Cropland prices are going up. And, they will continue upward as long as crop prices lead the way, says Ron Plain, University of Missouri Extension agricultural economist.
“If you look in crop prices on the futures market out four years, you see a trend that supports increases,” Plain says. “Just do the math. At a corn yield last year of 153 bushels and a projected corn price of $5.30, that gives $810 worth of corn per acre. You can pay more for land.” That’s based on national averages.
“Everywhere you look, cropland prices look to be going up,” Plain says. “But, pastureland is not doing nearly as well. And recreation land, not.”
The reason is crop demand. “Corn futures are above $5 for the next four years. The nearby contracts are all saying, ‘We need more corn.’ ”
Soybean futures send the same signal, with contracts above $12 per bushel and nearby at $13. “The market says we need to plant more soybeans,” he adds. And, cotton prices are the highest in 140 years, so the U.S. needed more cotton. U.S. farmers have already planted more wheat.
“There is pressure to plow,” Plain says.
A recent report from the 10th Federal Reserve District in Kansas City puts some percentages behind the land-price rise. It surveyed bankers in its region, which includes western Missouri. On average, non-irrigated cropland was up 6.4%. That was up from an increase of 2.8% for the first quarter of last year. Irrigated cropland was up 9.6%. But pastureland was up only 4.3%.

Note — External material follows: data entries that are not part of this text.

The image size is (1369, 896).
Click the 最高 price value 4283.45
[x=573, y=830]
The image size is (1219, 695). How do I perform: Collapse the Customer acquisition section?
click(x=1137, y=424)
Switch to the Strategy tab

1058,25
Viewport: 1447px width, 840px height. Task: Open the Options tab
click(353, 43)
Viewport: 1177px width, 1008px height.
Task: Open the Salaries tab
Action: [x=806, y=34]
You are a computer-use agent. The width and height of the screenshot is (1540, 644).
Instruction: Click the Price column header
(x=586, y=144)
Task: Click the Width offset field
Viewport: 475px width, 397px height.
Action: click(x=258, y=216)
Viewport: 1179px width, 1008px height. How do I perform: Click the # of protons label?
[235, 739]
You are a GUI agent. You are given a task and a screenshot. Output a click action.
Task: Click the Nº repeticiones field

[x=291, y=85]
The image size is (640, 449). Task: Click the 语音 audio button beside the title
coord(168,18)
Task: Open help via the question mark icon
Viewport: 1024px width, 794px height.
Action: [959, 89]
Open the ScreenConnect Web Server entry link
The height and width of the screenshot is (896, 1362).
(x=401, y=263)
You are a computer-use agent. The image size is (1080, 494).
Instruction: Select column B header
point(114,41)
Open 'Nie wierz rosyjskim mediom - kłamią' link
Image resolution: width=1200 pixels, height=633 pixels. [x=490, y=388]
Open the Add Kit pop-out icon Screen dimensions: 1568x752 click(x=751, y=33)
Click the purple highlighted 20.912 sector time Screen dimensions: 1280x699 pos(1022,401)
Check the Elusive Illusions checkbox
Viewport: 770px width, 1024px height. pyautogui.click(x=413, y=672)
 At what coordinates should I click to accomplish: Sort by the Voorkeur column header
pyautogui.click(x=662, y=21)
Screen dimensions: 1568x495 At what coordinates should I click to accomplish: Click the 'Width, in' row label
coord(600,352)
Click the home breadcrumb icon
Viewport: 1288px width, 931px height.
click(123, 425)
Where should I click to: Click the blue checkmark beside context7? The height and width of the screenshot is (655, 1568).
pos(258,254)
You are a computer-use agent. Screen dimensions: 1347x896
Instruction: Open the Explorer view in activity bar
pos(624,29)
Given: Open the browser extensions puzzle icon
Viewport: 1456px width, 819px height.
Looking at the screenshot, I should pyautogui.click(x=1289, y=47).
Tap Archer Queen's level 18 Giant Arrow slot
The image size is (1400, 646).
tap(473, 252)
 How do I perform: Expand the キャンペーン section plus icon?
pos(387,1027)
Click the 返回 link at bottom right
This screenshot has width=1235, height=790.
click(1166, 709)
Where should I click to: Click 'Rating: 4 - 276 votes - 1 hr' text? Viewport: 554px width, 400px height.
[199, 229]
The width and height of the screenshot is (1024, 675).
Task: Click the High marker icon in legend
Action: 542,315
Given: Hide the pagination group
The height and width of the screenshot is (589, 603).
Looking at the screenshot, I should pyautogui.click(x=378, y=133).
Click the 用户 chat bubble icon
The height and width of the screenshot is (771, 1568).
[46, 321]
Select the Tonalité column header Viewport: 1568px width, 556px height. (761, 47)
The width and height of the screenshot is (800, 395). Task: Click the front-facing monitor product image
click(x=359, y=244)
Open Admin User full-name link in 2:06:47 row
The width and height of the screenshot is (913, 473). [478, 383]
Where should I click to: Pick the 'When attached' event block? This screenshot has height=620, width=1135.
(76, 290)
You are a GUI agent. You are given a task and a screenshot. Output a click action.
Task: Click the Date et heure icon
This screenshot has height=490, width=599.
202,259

In Missouri, Plain surveyed ag lenders who attended winter meetings in November and December. From 14 meetings, the average estimates of selling price per acre was $2,999 on nonirrigated farmland. That was up from $2,631 in 2009 and $2,548 in 2007.
The average for a fescue-pasture farm was $1,997 per acre — compared to $1,826 in 2009 and $1,921 in 2007. Upward pressure for land from livestock farmers is not there.
The weakest land prices came from the 40-acre recreational sites. That’s where people from the city buy a place to get away and possibly set a deer stand. The average from 14 locations was $1,673. That compared to $1,928 in 2007.
“When city people see neighbors losing their jobs or a family member losing a job, a getaway acreage isn’t as important,” Plain says. “They may want to sell the one they have.”
Coffee-shop gossip was abuzz with news from northwest Iowa when a tract of farmland sold at auction for $13,000 per acre.
“Each land sale is an individual situation,” Plain says. “If two neighbors bid on an adjoining 80 acres between them, you can get some amazing prices. They’ve been looking at that land for years. They’ll say, ‘If I don’t buy now, I won’t see that land for sale again in my lifetime.’ ”
What gossip didn’t say about that Iowa land was the difference from most Missouri land. It was in a region where 300-bushel corn is grown.
“Anytime you buy land, you have to do the math,” Plain says. “Multiply the yield potential by the future expected prices of the crops to be grown.”
Then, you must realize that high land price won’t be paid for by a couple of good years. Things can change. “Interest rates are very low right now,” Plain adds. “It’s best to lock in a long-term loan at these rates. But that may be difficult to find. While you can do that for a home mortgage, it is not likely for farmland.”
More to ponder
As long as crop futures prices stay as high as they are, the ag industry is going to see higher land-price bids. “My concern is that high land price will take on a life of its own. After a few years of high prices, people won’t bother to do the math,” Plain says.
Another concern is the price of fuel and fertilizer. “If we keep $5 corn, input costs will go up fast,” he says.
So far, there is little similarity between the land boom of the 1970s that was followed by the crash in the 1980s. There is no feeling of a land rush. “The volume of sales is up some,” Plain says.
“But, likely more land will be for rent than for sale. Children and grandchildren are deciding that the land they inherited can provide a steady return. And, the land returns more than they can get by putting the sale money in CDs.”
In addition, more crop farmers realize you don’t have to own land to farm it. There will continue to be the urge to get larger, however.
“As combines continue to cost more, there will be the need to spread that cost over more acreage,” Plain says.
In winter meetings with farmers, Plain will repeatedly hit his favorite theme: “Do the math first.”